Written task. Reproduce the material below verbatim, leaving out the pictures.

Records supplied.
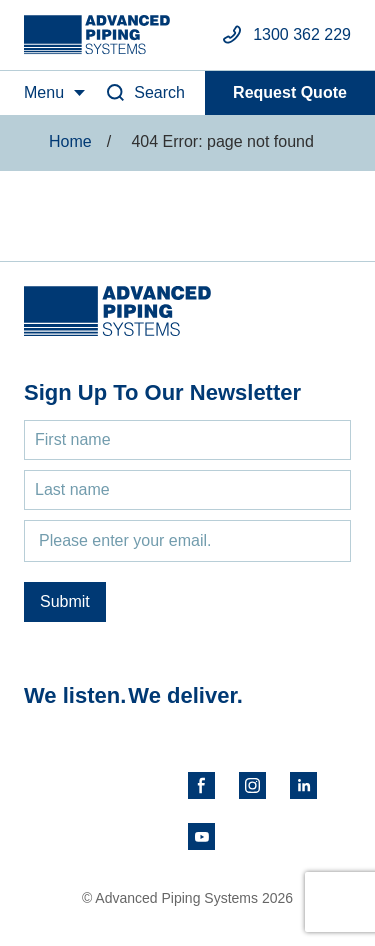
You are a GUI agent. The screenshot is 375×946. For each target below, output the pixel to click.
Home (70, 141)
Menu (44, 92)
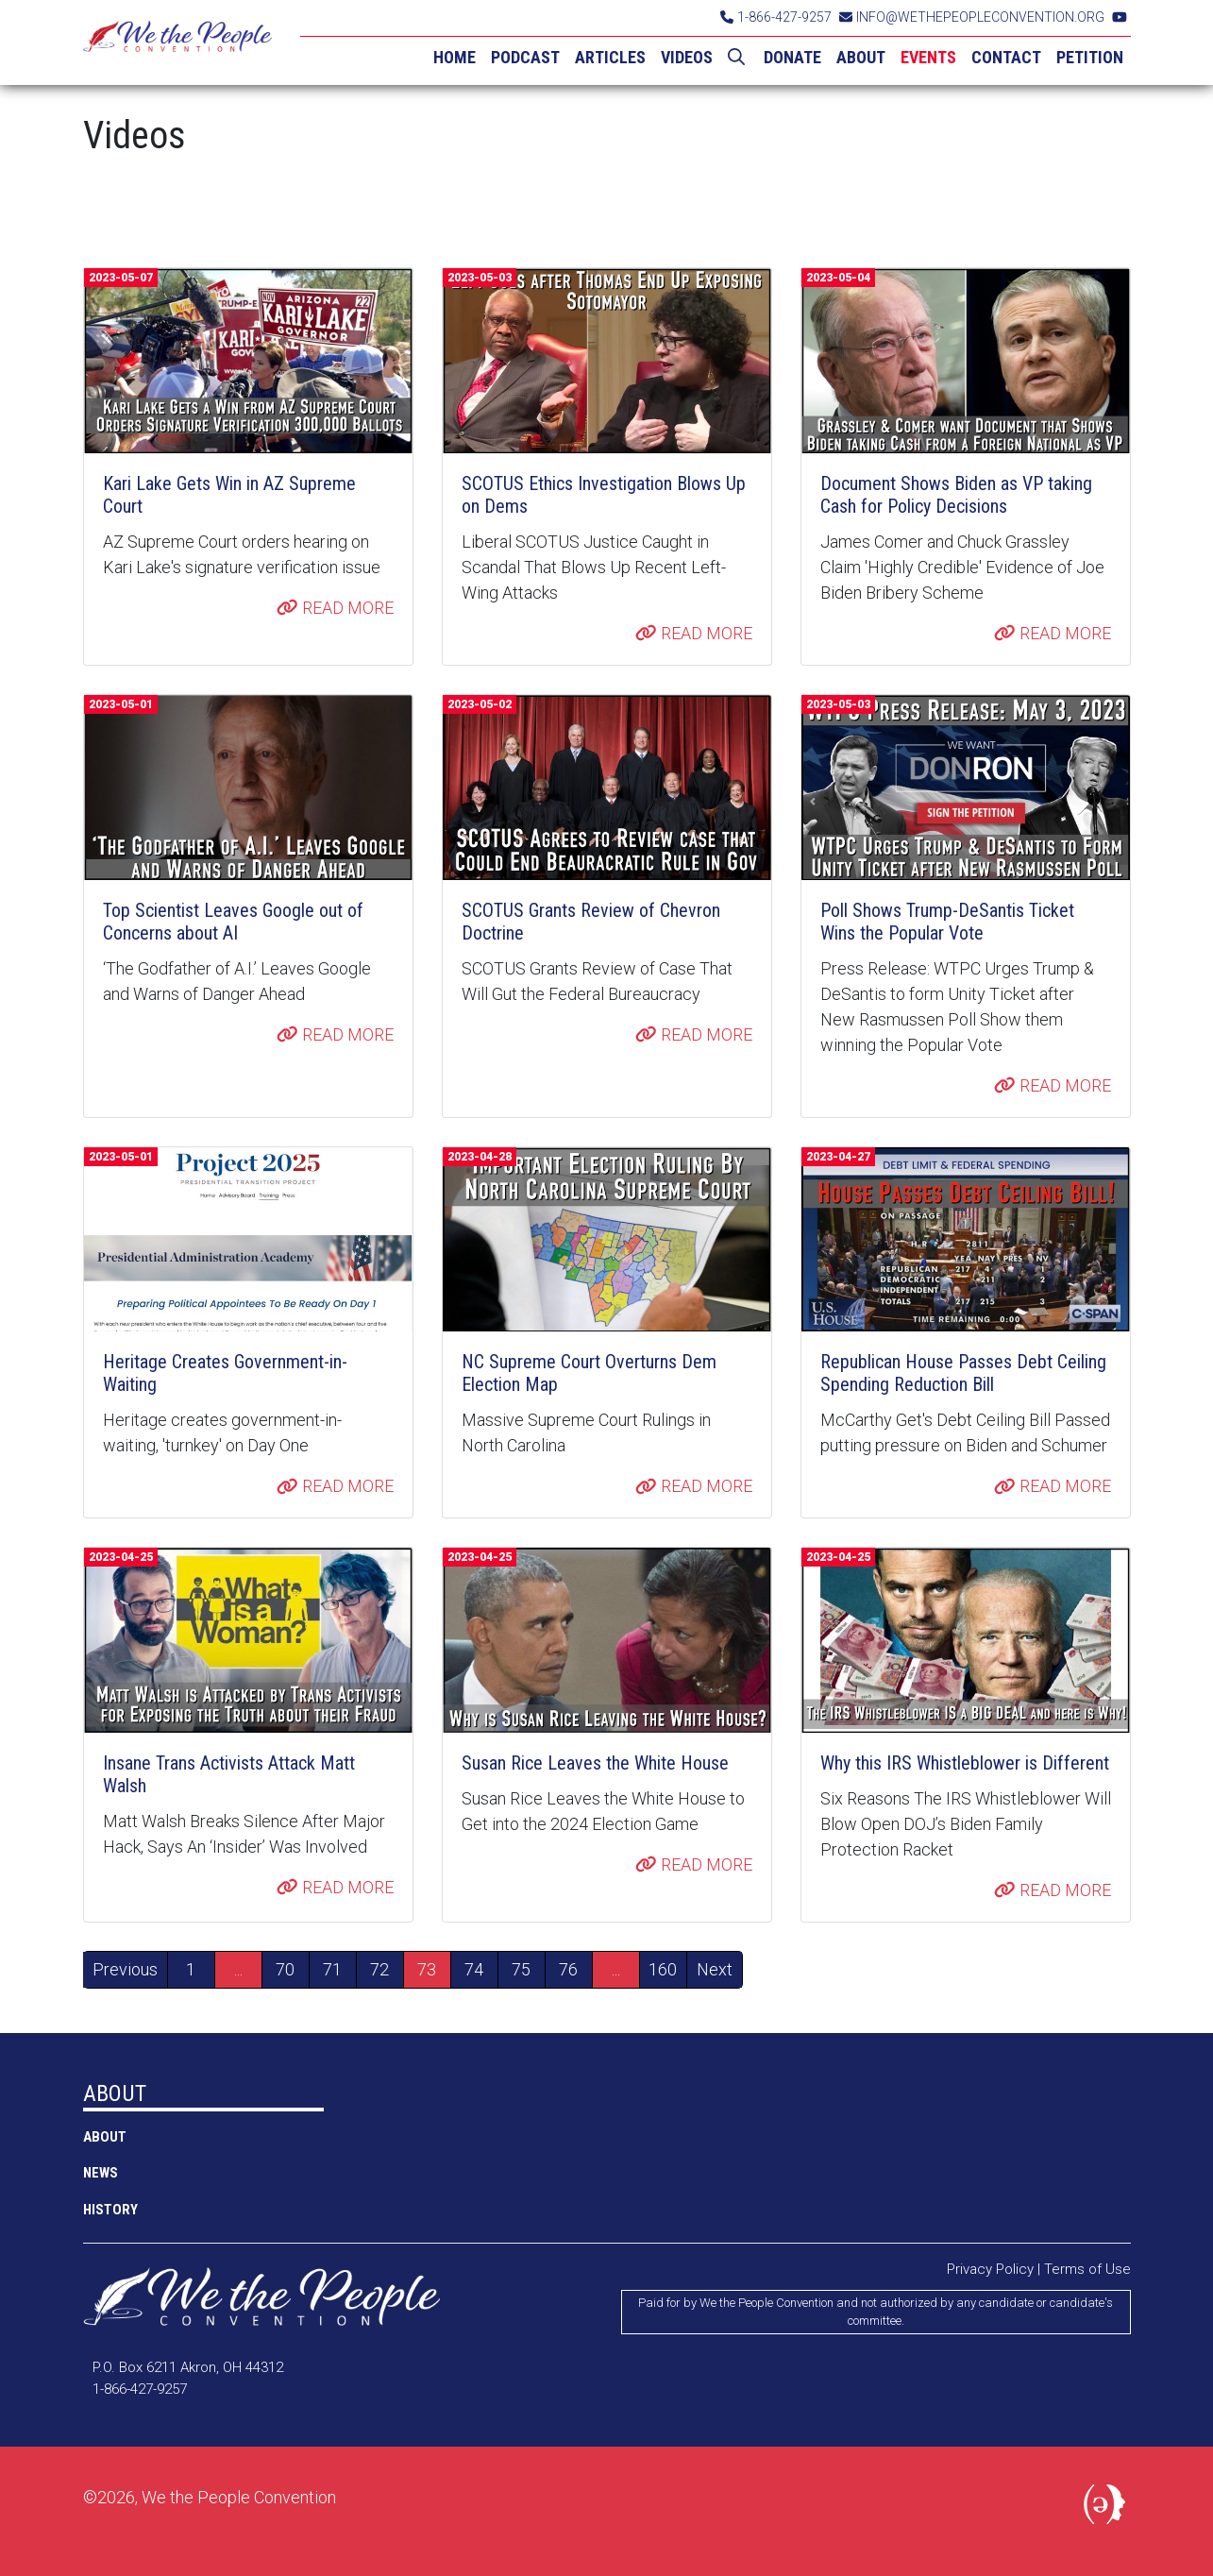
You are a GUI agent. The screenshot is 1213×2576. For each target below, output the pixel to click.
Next (715, 1969)
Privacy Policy (990, 2269)
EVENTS (928, 57)
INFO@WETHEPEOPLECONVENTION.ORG (971, 17)
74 (473, 1969)
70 (285, 1969)
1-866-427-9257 (776, 17)
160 (663, 1969)
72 (379, 1969)
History (110, 2209)
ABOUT (860, 57)
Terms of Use (1087, 2269)
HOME (454, 57)
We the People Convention (177, 42)
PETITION (1089, 57)
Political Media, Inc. (1107, 2508)
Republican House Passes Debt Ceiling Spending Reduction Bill (963, 1373)
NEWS (100, 2172)
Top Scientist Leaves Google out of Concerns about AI (233, 921)
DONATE (792, 57)
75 (521, 1969)
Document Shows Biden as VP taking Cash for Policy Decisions (956, 494)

Expected output.
You are a GUI agent. The screenshot is 375×946. For each target below, output the pixel to click.
Home (70, 141)
Menu (44, 92)
You are a GUI agent. The screenshot is 1213×2576. For each target below, output the pixel to click.
Next (715, 1969)
Privacy Policy (990, 2269)
EVENTS (928, 57)
INFO@WETHEPEOPLECONVENTION.ORG (971, 17)
74 (473, 1969)
70 (285, 1969)
1-866-427-9257 (776, 17)
160 (663, 1969)
72 (379, 1969)
History (110, 2209)
ABOUT (860, 57)
Terms of Use (1087, 2269)
HOME (454, 57)
We the People Convention (177, 42)
PETITION (1089, 57)
Political Media, Inc. (1107, 2508)
Republican House Passes Debt Ceiling Spending Reduction Bill (963, 1373)
NEWS (100, 2172)
Top Scientist Leaves Google out of Concerns about AI (233, 921)
DONATE (792, 57)
75 (521, 1969)
Document Shows Biden as VP taking Cash for Policy Decisions (956, 494)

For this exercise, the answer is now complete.